**ФРАГМЕНТ ТЕКСТА**
★ ★ ★

Рокуэлл Кент в своей мастерской

Сначала он стал художником: потом - писателем, в конце жизни - философом. Рокуэлл Кент в Советском Союзе известен был больше, чем на родине - в США. А о его плаваниях под парусом знали и вовсе единицы... А ведь он одним из первых прошел на яхте по Магелланову проливу!

Есть люди, созданные для моря. Влюбленными глазами они готовы бесконечно смотреть друг на друга.

Рокуэлл Кент


На волю волн

– Нарекаю тебя «Кэтлин», и да сопутствует тебе благословение божье.

Девушка разжимает руки. Бутылка описывает дугу и разбивается о сковородку, предусмотрительно вывешенную за борт. Капитан шлюпа переводит дух: у бутылки слишком толстое стекло, а у его суденышка недостаточно крепкий корпус.

Звучит команда, и шлюп под аплодисменты начинает скользить вниз – к воде. Вслед за осколками бутылки и каплями шампанского.

★ ★ ★

**ЗАПИСАННЫЕ ДАННЫЕ**

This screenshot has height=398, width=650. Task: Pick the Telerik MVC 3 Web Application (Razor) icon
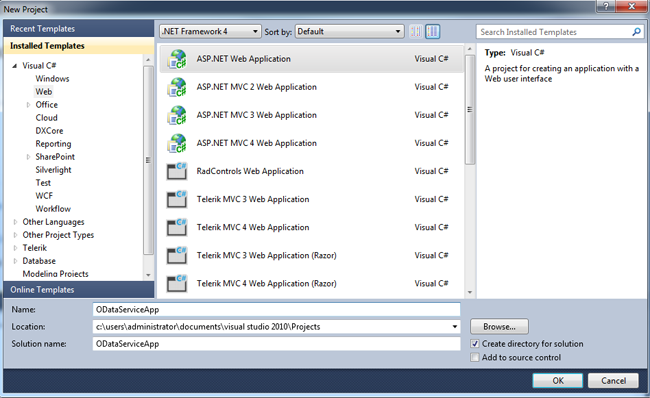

★ ★ ★

**ЗАДАНИЕ 1**
Каким именем нарекают шлюп во фрагменте о Рокуэлле Кенте?
**ЗАДАНИЕ 2**
Подхватите фрагмент о Рокуэлле Кенте после его последнего предложения и продолжите повествование.
Данные не имеют отношения к фрагменту о Рокуэлле Кенте.

**РЕЗУЛЬТАТ 1**
«Кэтлин».

**РЕЗУЛЬТАТ 2**
– Мама, – говорит маленькая девочка в кудряшках. – Мне брызнуло в лицо.

Капитан шлюпа чувствует, что краснеет. Только бы девочка не вздумала слизнуть капельку с руки. Хотя вряд ли она знает, каково щампанское на вкус. И слава богу! А вдруг знает? Вчера он взял припасенную загодя пустую бутылку и наполнил ее водой из дождевой бочки. Пробку вырезал из спасательного пояса. Аккуратно окрутил проволокой пробку. Смазал горлышко клеем и обмотал фольгой от сигаретной пачки. Прижал, разгладил, залюбовался – не отличить! И вот сейчас эта девчушка в простоте своей лизнет веснушчатую ручку и выведет на чистую воду мошенника поневоле, пустившегося во все тяжкие из-за полнейшего безденежья.

– Не смей, – одергивает дочку мать. – Это шампанское. Пусть останется. Это к счастью.

Он понял, чего ему хочется больше всего на свете. Увидеть мыс Горн!

Капитан «Кэтлин» улыбается. Все хорошо.

– Все хорошо! – кричит Оле Иттерок.

Помощник капитана, он же единственный матрос, мечется по палубе шлюпа. Узлы развязаны, тали поднимаются. Волны покачивают «Кэтлин». Клотик мачты то дальше, то ближе.

– Когда отправляетесь, капитан? – спрашивает американский консул.

– Дайте нам пару дней. Мне надо оформить завещание.

– Консульство от вас этого не требует.

– Этого требует мыс Горн.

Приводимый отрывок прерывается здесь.